Chu: Our meta-analysis focused specifically on schizophrenia and psychosis broadly defined following TBI. We included studies using various diagnostic frameworks (ICD-8, ICD-9, ICD-10, and DSM criteria) which allowed us to capture a relatively broad spectrum of psychotic presentations. This diversity in coding reflects the long time span of the included studies and the limited amount of available research; restricting to a single diagnostic system would have shrunk an already small pool of eligible studies.

We did not separately analyze individual psychotic disorders beyond schizophrenia, such as schizoaffective disorder or brief psychotic disorder, because the included studies rarely provided that level of detail. It is well established that TBI is associated with a wide range of psychiatric outcomes beyond psychosis, including depression, PTSD, anxiety, and mood disturbances.^2,3 Our study contributes one piece of this larger picture.

That said, if I am being candid about where I think the most important next step lies, it is not in expanding horizontally to other psychiatric outcomes using the same methodology. It is in addressing the question of reverse causality. In our paper, we acknowledged that prodromal symptoms of schizophrenia (impaired attention, impulsivity, cognitive decline, social dysfunction) may themselves increase the likelihood of sustaining a TBI, rather than TBI causing subsequent psychosis. This is a fundamental challenge to causal inference in this field, and one our study could not fully resolve.

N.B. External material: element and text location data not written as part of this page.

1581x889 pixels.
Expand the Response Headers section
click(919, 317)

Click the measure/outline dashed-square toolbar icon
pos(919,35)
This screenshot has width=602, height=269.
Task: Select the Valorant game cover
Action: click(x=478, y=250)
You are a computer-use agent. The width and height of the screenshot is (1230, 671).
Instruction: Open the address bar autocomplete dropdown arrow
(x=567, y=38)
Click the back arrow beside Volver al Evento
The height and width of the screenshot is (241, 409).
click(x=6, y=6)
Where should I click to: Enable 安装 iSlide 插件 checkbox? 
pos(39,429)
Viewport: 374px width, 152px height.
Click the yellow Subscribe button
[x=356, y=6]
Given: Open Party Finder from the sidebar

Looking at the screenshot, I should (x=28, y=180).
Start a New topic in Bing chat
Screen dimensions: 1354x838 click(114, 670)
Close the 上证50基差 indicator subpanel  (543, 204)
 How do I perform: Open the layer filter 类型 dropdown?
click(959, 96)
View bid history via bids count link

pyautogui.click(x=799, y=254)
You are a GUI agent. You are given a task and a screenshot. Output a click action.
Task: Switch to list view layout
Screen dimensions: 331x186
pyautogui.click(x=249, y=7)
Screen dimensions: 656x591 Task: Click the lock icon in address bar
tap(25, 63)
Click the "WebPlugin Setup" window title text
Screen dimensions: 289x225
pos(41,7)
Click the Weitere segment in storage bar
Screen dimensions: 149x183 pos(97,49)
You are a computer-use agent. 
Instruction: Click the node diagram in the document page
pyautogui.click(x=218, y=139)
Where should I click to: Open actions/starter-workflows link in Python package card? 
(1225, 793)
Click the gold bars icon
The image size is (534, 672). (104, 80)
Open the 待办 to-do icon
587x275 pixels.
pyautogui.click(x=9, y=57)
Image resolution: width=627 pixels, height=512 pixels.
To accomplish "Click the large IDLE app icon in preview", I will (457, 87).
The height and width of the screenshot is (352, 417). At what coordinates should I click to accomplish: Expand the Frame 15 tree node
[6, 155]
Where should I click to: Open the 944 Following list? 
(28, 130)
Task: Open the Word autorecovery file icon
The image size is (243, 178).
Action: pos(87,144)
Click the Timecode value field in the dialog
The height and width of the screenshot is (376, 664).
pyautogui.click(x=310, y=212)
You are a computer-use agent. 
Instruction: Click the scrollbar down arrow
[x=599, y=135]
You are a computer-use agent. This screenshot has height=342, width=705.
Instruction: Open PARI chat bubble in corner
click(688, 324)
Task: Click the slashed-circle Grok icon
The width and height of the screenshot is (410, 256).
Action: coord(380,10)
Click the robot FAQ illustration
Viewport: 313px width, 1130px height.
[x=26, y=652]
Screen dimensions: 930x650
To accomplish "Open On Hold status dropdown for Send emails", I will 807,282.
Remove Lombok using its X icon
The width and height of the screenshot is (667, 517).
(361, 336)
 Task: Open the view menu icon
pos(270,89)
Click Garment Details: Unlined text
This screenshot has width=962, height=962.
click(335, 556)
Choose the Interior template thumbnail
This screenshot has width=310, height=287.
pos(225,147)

What I would like to explore next is essentially the mirror image of the present study: examining the risk of TBI among individuals with schizophrenia or psychosis, with particular attention to the prodromal period. If we can better characterize whether preexisting psychiatric vulnerability contributes to TBI risk, we would be in a much stronger position to disentangle the bidirectional relationship between these conditions. I believe this would be a more meaningful next step than simply applying the same framework to additional outcomes.

Dr Chu is a postgraduate physician at Taipei Medical University Hospital, Taipei, Taiwan. Her research interests include neuropsychiatric outcomes following traumatic brain injury and the intersection of neurology and psychiatry.

References

1. Chu TY, Wu CC, Xu ZX, et al. The risk of schizophrenia or psychosis following traumatic brain injury: a systematic review and meta-analysis. J Psychiatry Res. 2026;197:275-288.

2. Palou Martinez Y, Arrey Agbor DB, Panday P, et al. Mood disorders in the wake of traumatic brain injury: a systematic review. Cureus. 2024;16(6):e62524.

3. Duarte DC, Duarte JC, Gonzalez AAO, et al. Psychiatric disorders in post-traumatic brain injury patients: a scoping review. Heliyon. 2023;9(1):e12905.